* EXERCISE OBJECTIVE: Begin your transcription at the line containing "The height and width of the screenshot is (712, 1568)." and continue it, word for word, to the final line below. Include only those lines and skip the pictures.
=== Begin Enclosure ===
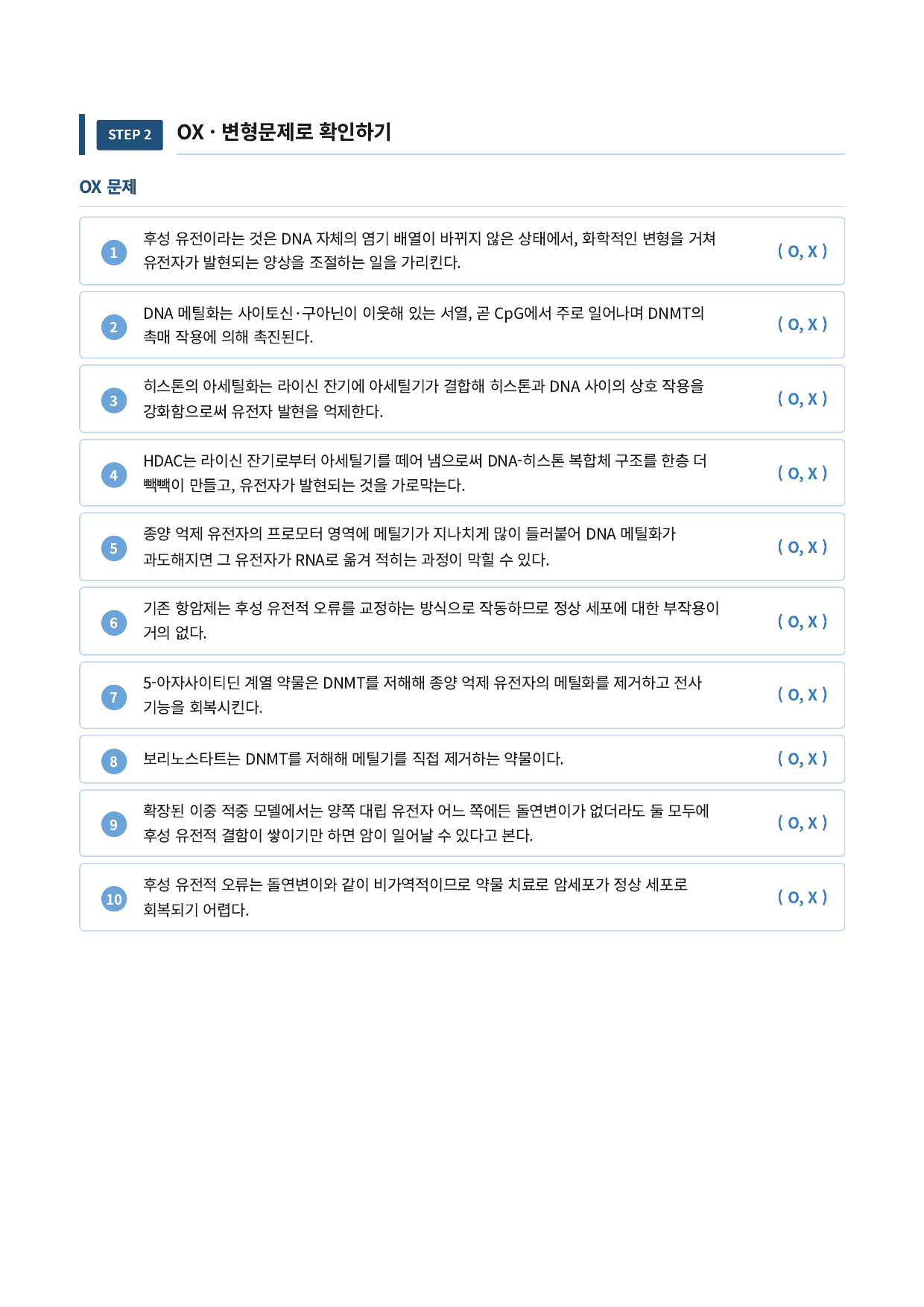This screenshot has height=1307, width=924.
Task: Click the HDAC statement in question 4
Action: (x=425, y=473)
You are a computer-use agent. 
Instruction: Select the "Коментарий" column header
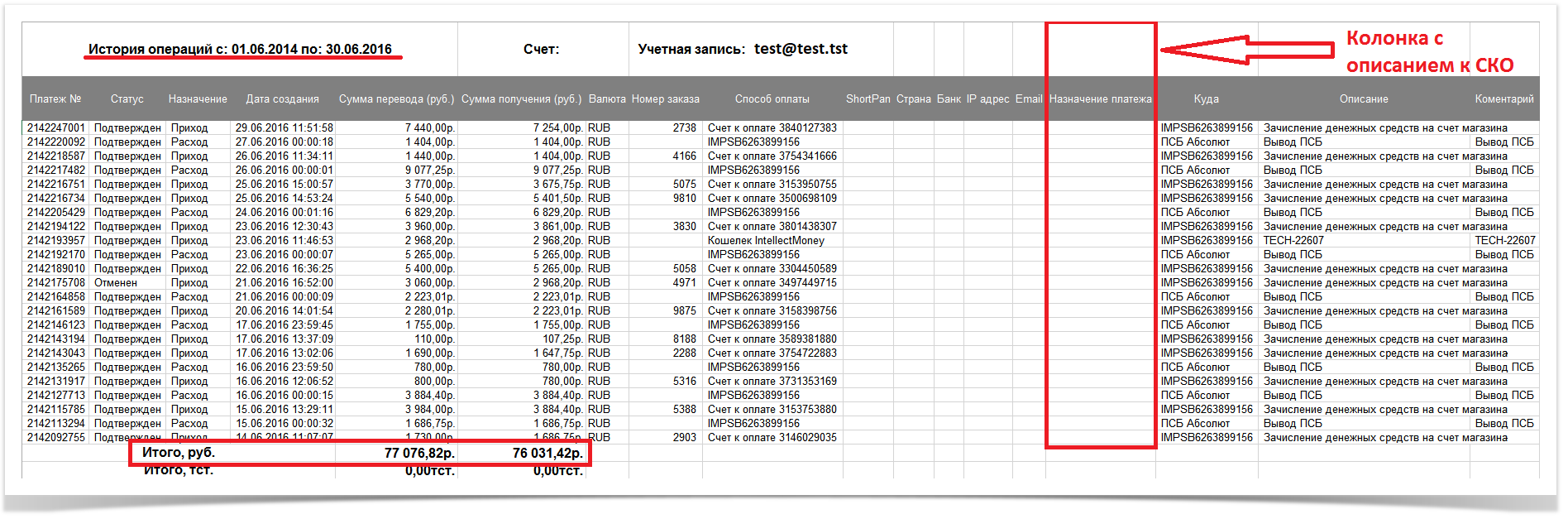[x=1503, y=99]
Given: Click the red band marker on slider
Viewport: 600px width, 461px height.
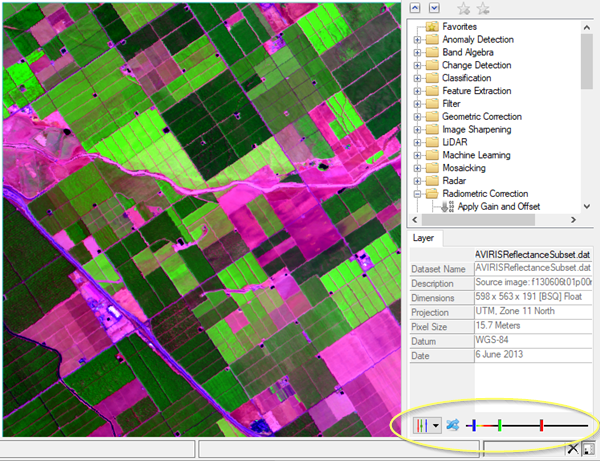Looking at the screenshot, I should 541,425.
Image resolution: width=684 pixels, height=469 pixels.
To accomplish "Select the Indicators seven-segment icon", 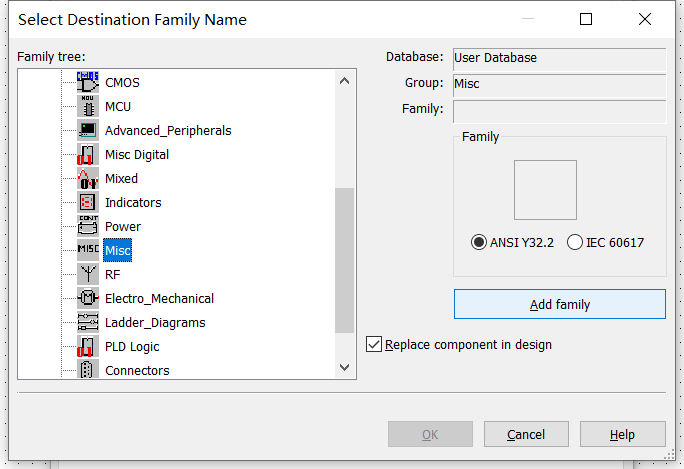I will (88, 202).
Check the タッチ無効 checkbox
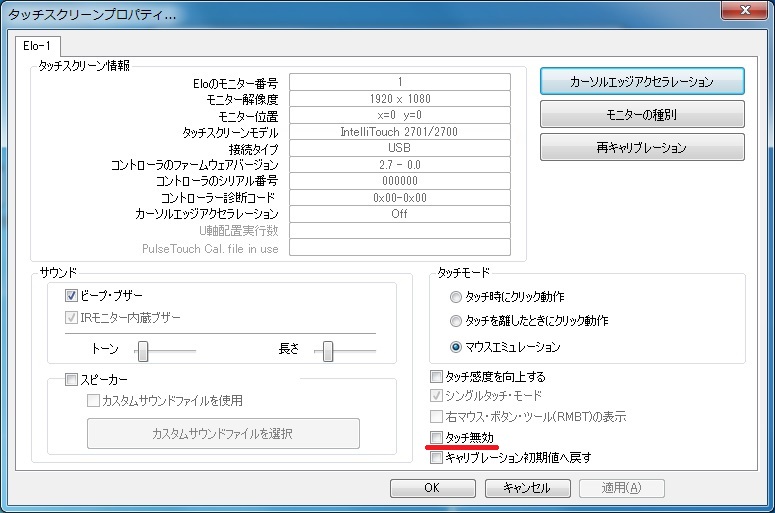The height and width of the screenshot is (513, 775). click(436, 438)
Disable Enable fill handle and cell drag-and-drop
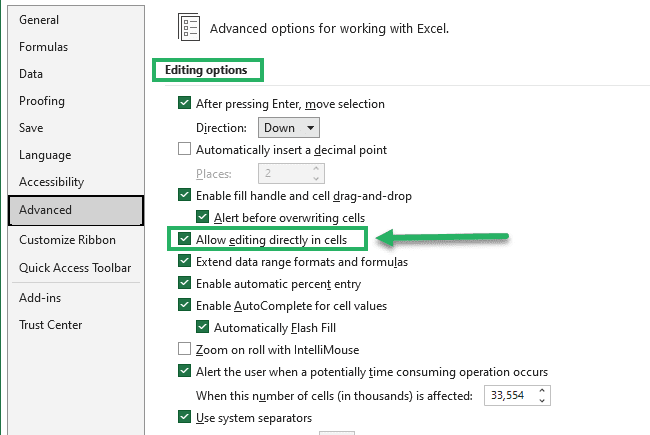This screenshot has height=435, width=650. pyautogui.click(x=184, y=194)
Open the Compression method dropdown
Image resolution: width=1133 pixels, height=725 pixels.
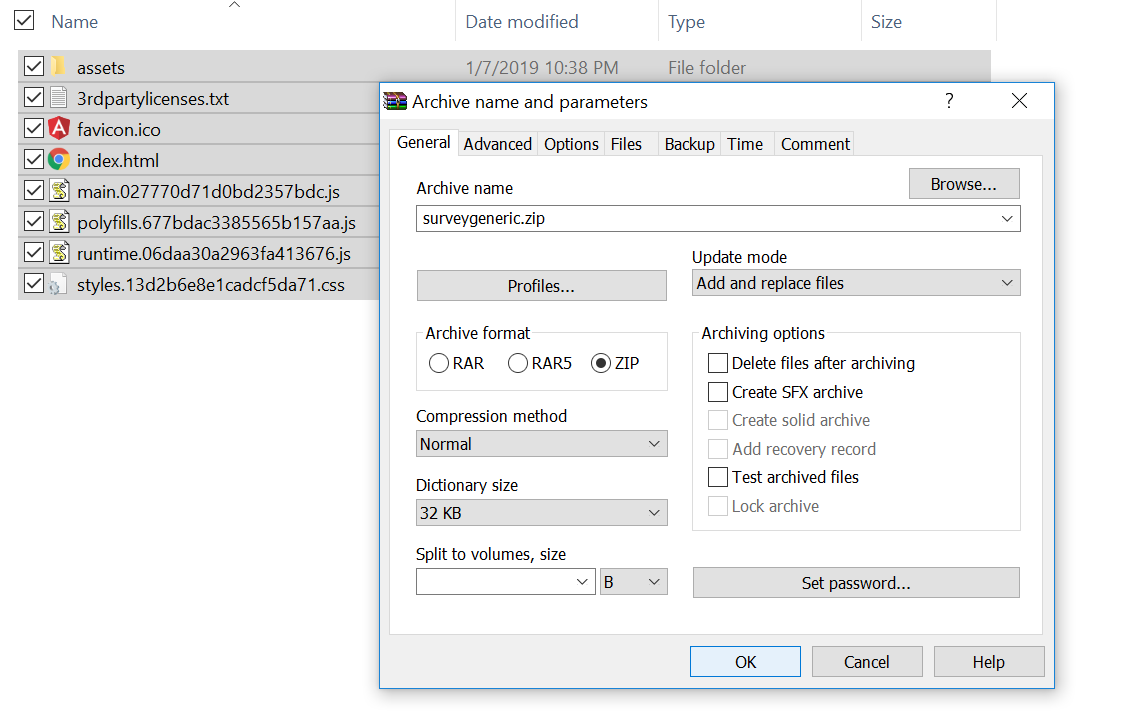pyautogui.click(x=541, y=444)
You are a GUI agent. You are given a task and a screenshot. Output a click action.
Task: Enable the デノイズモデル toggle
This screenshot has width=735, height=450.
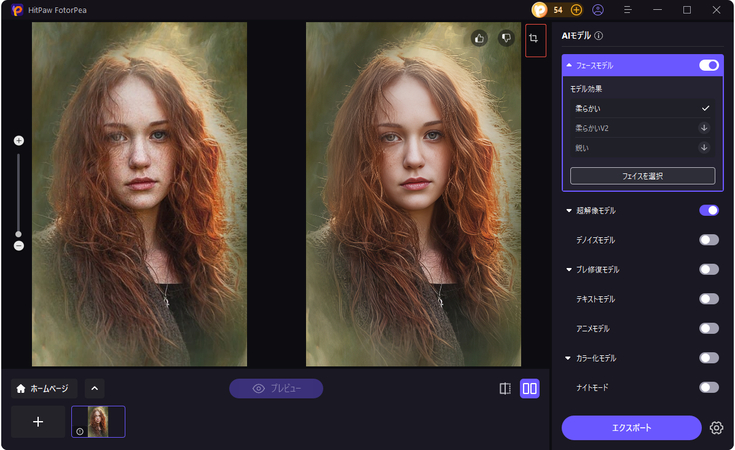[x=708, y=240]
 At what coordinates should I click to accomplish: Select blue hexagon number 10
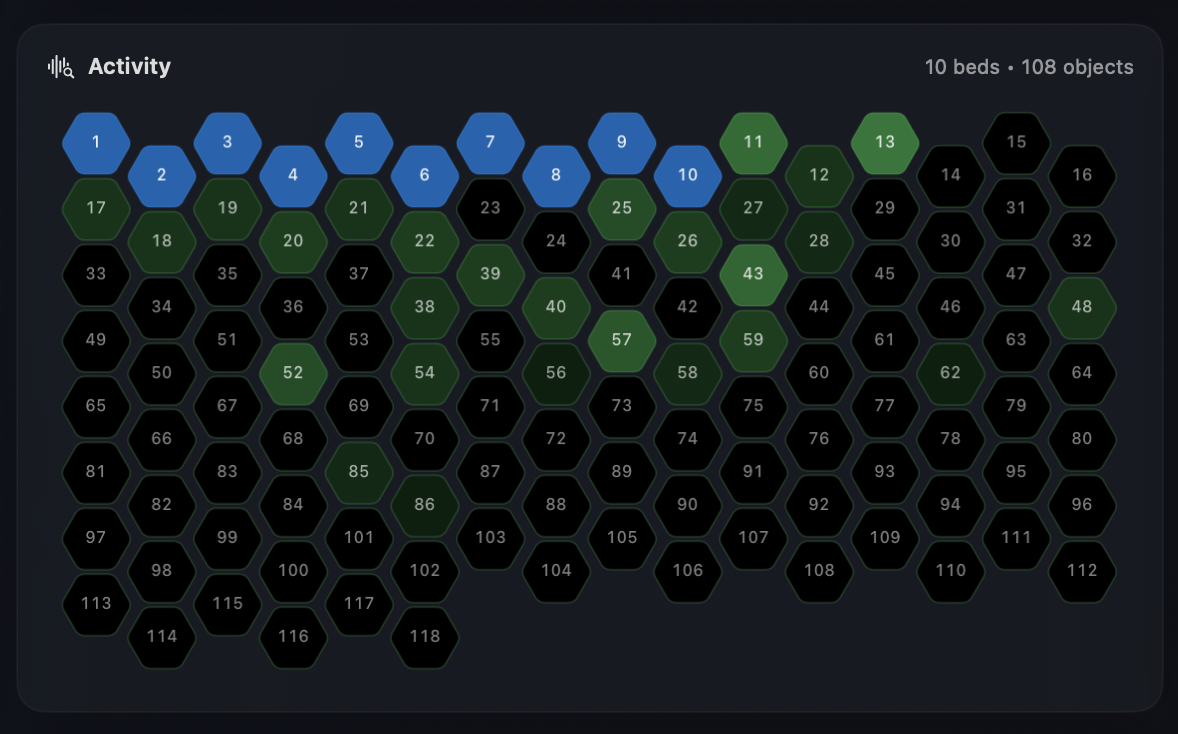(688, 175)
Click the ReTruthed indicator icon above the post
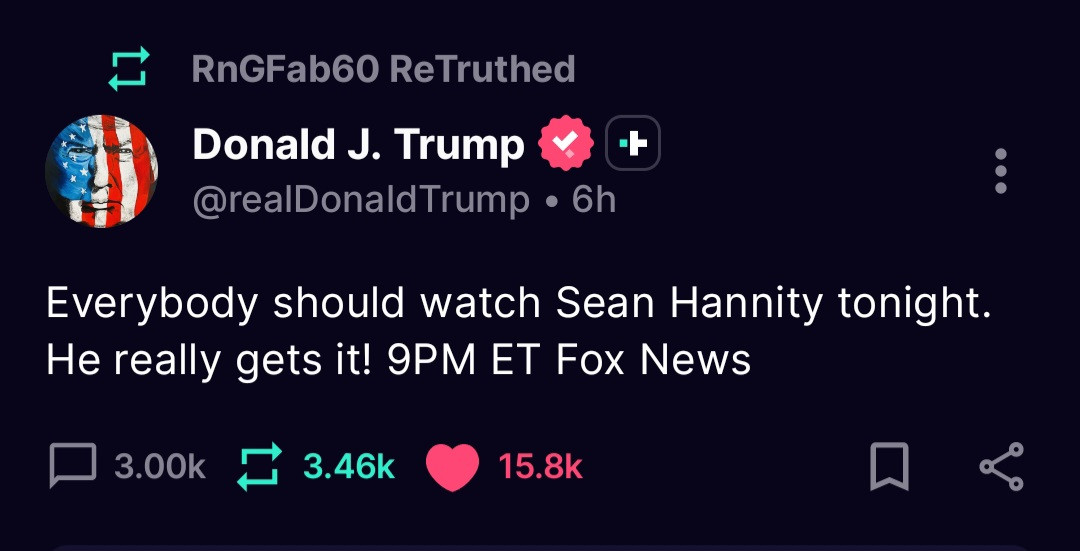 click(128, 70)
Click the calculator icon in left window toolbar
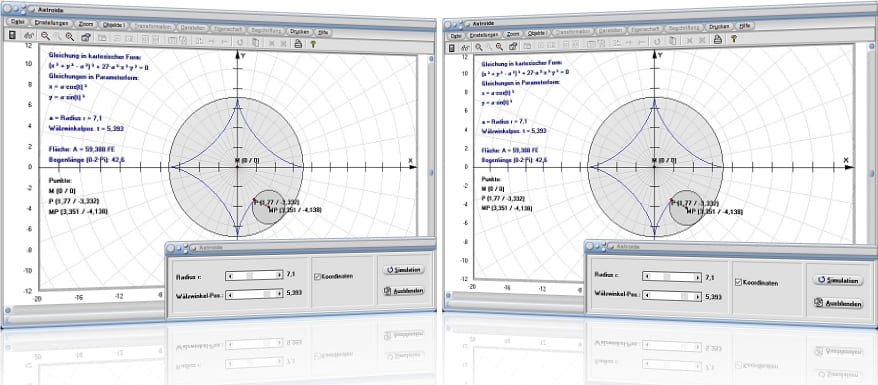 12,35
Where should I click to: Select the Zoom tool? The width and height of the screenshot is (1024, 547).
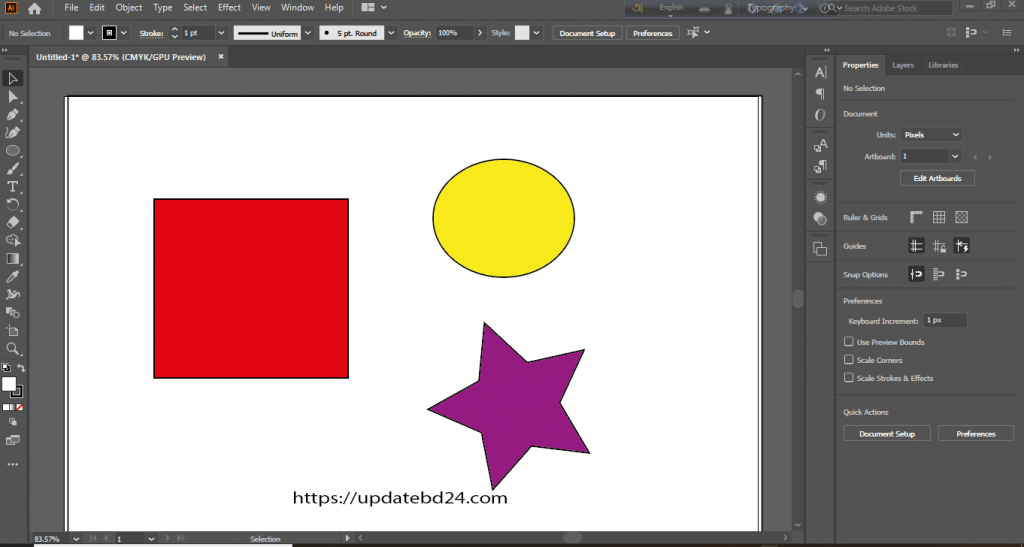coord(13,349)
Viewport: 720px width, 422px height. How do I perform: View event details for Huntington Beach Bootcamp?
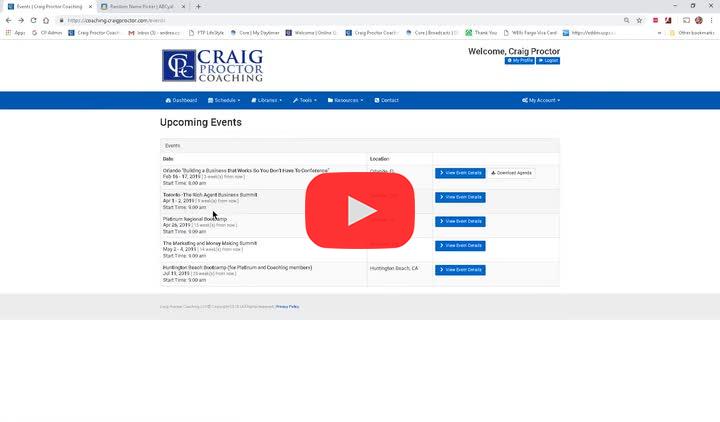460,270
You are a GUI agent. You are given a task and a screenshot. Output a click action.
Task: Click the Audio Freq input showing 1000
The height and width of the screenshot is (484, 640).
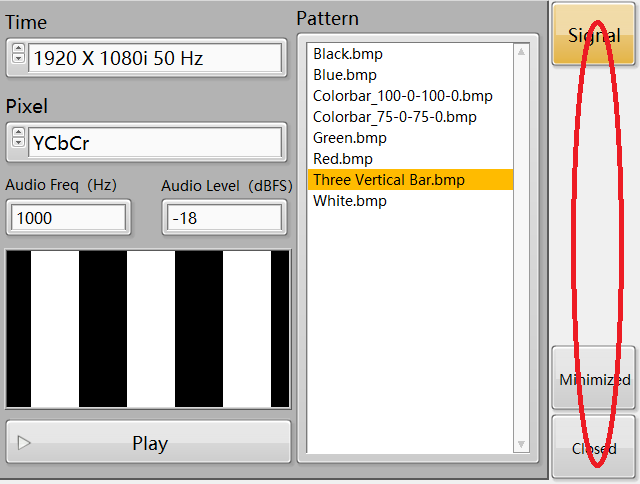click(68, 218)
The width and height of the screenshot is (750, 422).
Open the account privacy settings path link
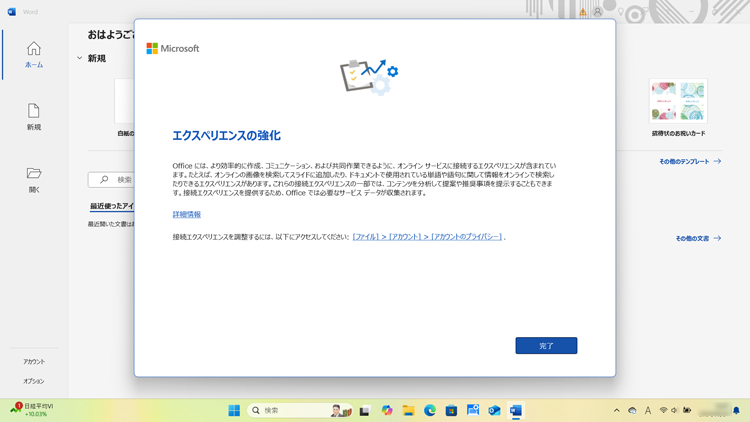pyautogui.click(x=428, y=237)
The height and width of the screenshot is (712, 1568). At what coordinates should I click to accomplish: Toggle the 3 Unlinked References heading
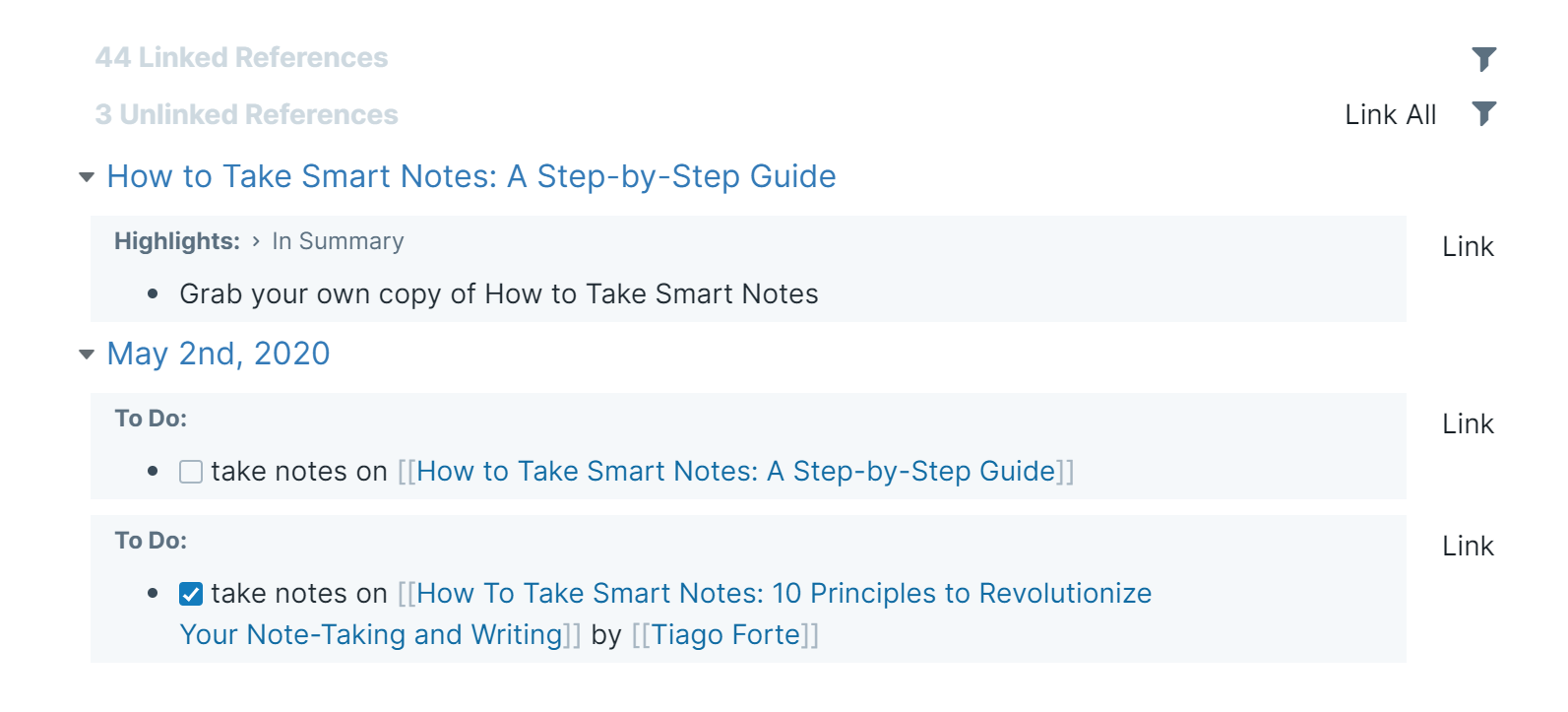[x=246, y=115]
=== End Enclosure ===
* SOLUTION:
The height and width of the screenshot is (712, 1568). At what coordinates should I click to accomplish: Toggle the 3 Unlinked References heading
[x=246, y=115]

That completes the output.